By Kiana Wilburg
When it comes to monitoring the quantity and quality of oil produced by Chevron and the like, most regulators around the world have taken every precaution possible, be it through laws, policies and contractual provisions, to guard against foul play.
Guyana, in this regard, is the oddball.
A perusal of the nation’s Production Sharing Agreement (PSA) with ExxonMobil’s subsidiary, Esso Exploration and Production Guyana Limited (EEPGL), CNOOC and Hess, shows that there is no provision in place which speaks to the country’s right to verifying the operator’s oil production.
Other nations like Trinidad and Tobago, for example, have rigid rules, agreements and regulations in place on this matter. With respect to its PSAs with oil firms, Trinidad has an entire section on Measurement.
Provisions 19.1 and 19.2 under that Section say, “All Petroleum produced, saved and not used in Petroleum Operations shall be measured at the Measurement Points approved in the Development Plan. The Measurement Point shall be at the end of the facilities for which the cost is included as a recoverable cost of Petroleum Operations under the Contract.”
At provision 19.3 it adds, “The Production shall be measured in accordance with the sound and current practices and standards generally accepted in the international Petroleum industry. All measurement equipment shall be installed, maintained and operated by Contractor.
“The Minister shall have the right to inspect the measuring equipment installed by Contractor and all charts and other measurement or test data at all reasonable times. The accuracy of Contractor’s measuring equipment shall be verified by tests at regular intervals and upon the request of the Minister, using sound and current means and methods generally accepted in the international Petroleum industry.”
Upon discovery of a meter malfunction, Trinidad’s PSAs make it clear that the contractor shall immediately have the meter repaired, adjusted and corrected and following such repairs, adjustment or correction shall have it tested or calibrated to establish its accuracy.
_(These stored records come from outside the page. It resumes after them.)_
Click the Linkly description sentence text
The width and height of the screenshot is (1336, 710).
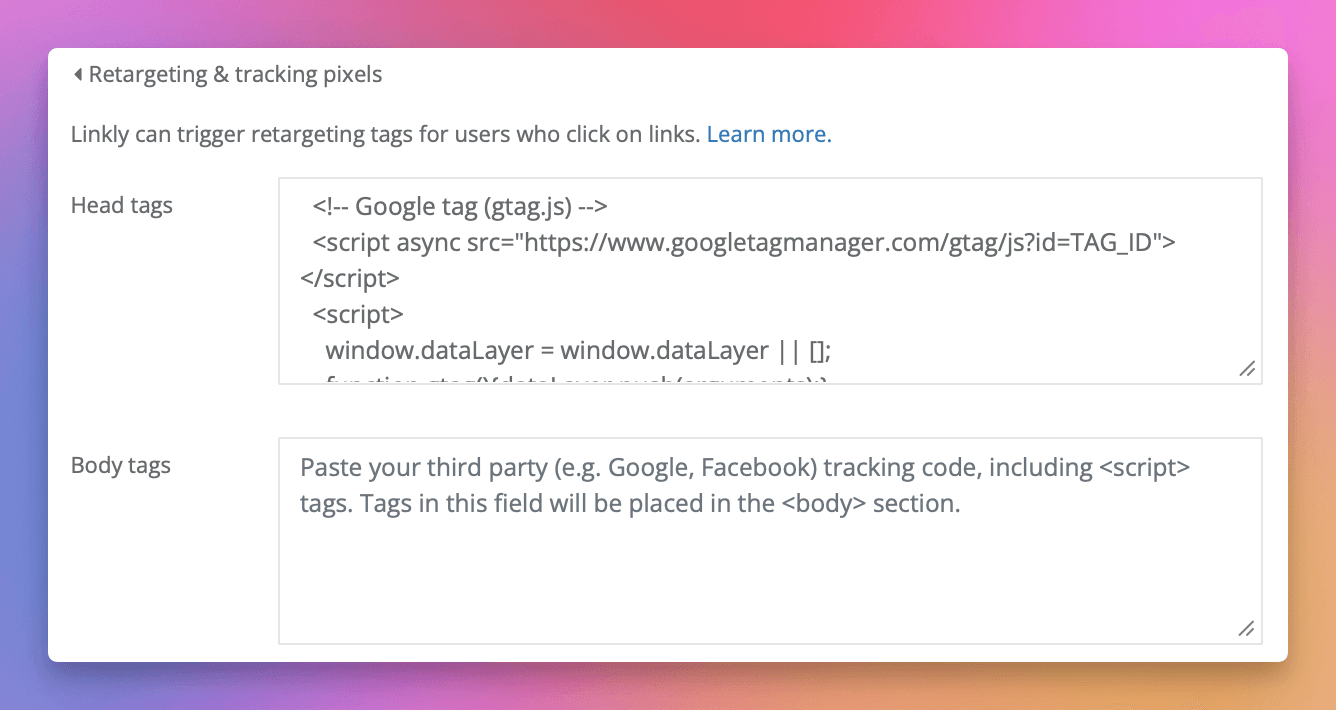385,133
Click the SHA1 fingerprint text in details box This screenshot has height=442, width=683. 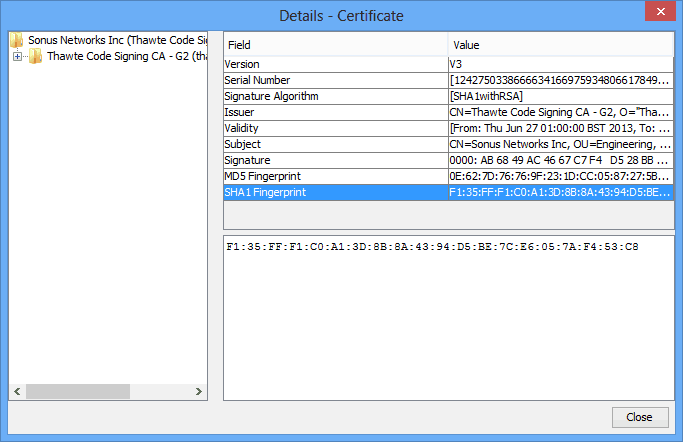click(x=432, y=246)
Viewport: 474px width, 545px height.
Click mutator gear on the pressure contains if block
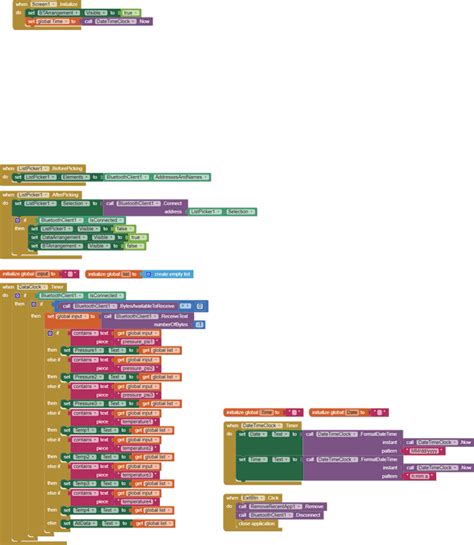click(50, 333)

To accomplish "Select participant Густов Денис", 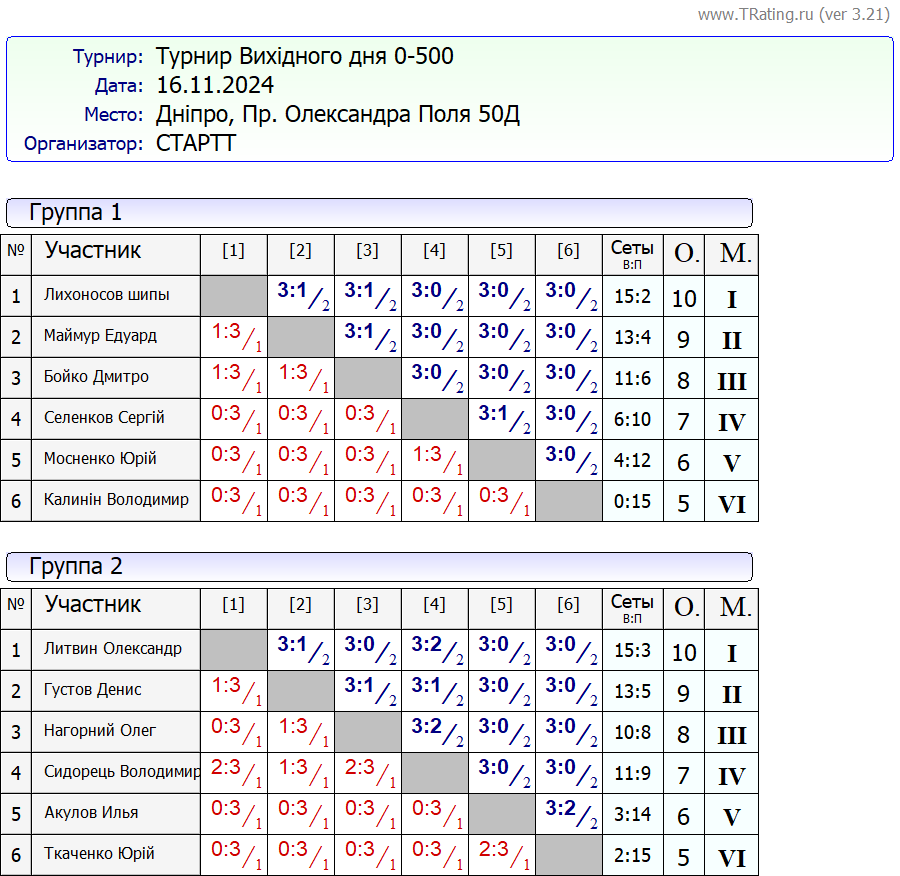I will (93, 690).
Upon the discovery of a metering error, the nation also requires that the contractor have the meter tested immediately and the necessary steps taken to correct any error that may be discovered.
In the event a measuring error is discovered, the nation sets out in its PSAs that the Contractor shall use its best efforts to determine the correct Production figures for the period during which there was a measuring error and that the corrected figures shall be used. In determining the correction, the nation notes in its oil deals that the Contractor shall use, where required, the information from other measurements made inside or outside the Production Area.
The oil contractor signed to a PSA is also required to submit for the Minister’s approval, a report detailing the source and nature of the measuring error and the corrections to be applied.
If it proves impossible to determine when the measuring error first occurred, PSAs noted that the commencement of the error shall be deemed to be that point in time halfway between the date of the last previous test and the date on which the existence of the measuring error was first discovered.
TRAINING FOR GUYANESE
Last year April, this newspaper raised the issue of having systems in place to monitor oil offshore with the Commissioner General, Godfrey Statia.
Statia had said that special officers would be trained to monitor metered oil production by ExxonMobil. But efforts to follow up with him on this matter recently proved futile.
Be that as it may, the tax chief on several occasions, said to Kaieteur News that he is aware of how important meter monitoring is to ensuring accountability and transparency in the oil and gas sector. The Chartered Accountant had said that this type of monitoring is imperative as there are documented cases where the failure to do so has cost nations billions of dollars in revenue.
International anticorruption agencies have also been warning nations on the road to first oil, like Guyana, to be vigilant when it comes to the determination of the volume of oil produced.
In this regard, the Canada-based organization, Publish What You Pay (PWYP), has published a detailed report documenting how many countries have suffered for failing to have an independent team monitoring the oil being metered and assessed by oil companies.
The organization has said that the Norwegian Petroleum Directorate notes that, “even small deviations in the volume of production can have a significant impact on government revenues.”
In their example, an error of just 0.35 percent at one of their metering stations would amount to a loss of four million NOK (US$660,000).
PWYP also stated that ensuring fair taxation depends not only on tracking the volumes of the resource produced, but also that they are applied against each relevant fiscal instrument.
The anticorruption entity also stressed that the solution to protecting government revenues from under-reporting of production by oil companies is effective monitoring of both the quantity and quality of the natural resources extracted and exported. A failure to address this, it said has resulted in oil producing nations losing billions of dollars in profits.